Without the pictures, copy all the entries below exactly.

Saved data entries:
====================

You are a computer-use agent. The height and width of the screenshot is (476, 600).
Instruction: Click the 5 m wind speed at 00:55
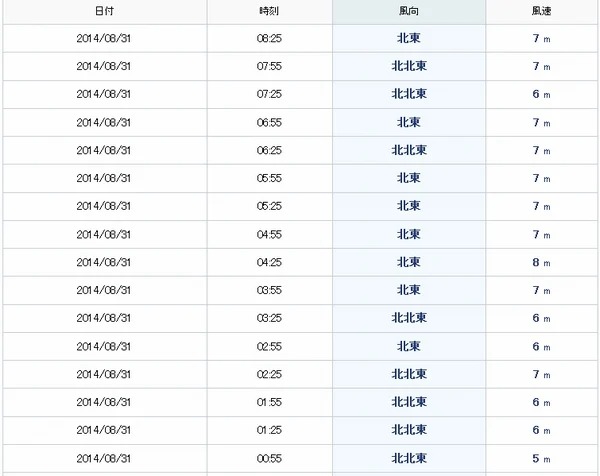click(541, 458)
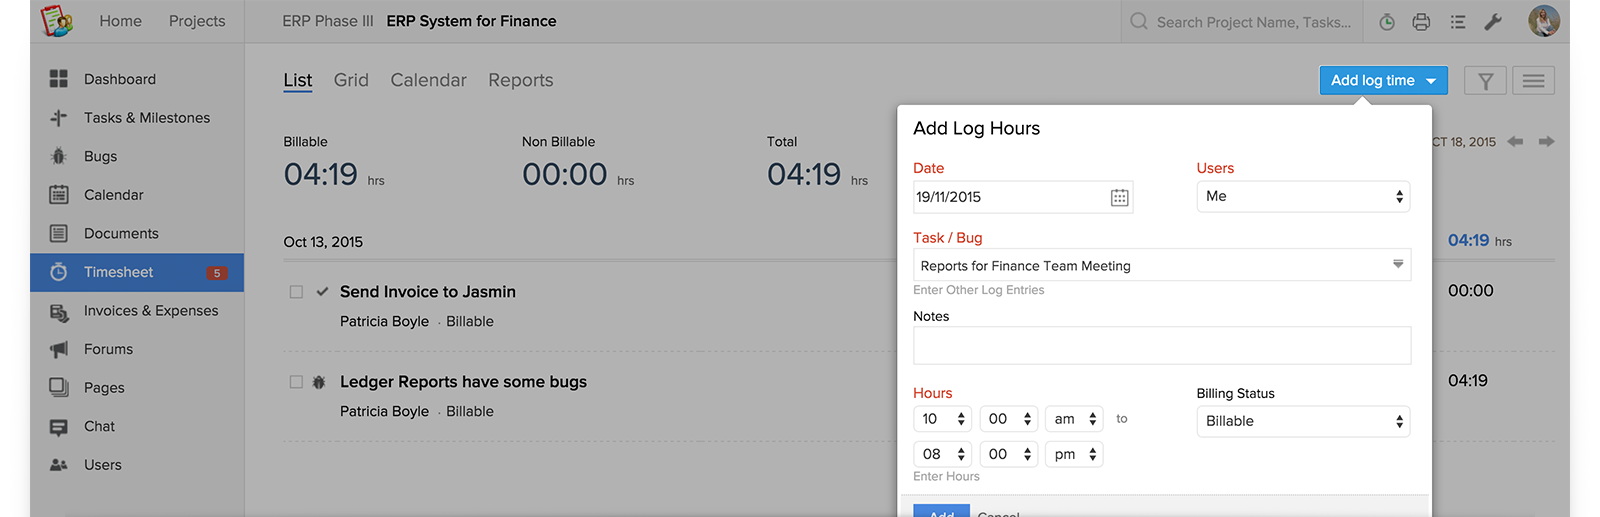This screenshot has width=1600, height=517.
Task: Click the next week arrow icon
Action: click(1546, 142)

====================

RESULT OF THE EXERCISE –
You are a computer-use agent. The height and width of the screenshot is (476, 600).
Instruction: Click the 5 m wind speed at 00:55
click(541, 458)
This screenshot has width=1600, height=517.
Task: Click the next week arrow icon
Action: click(1546, 142)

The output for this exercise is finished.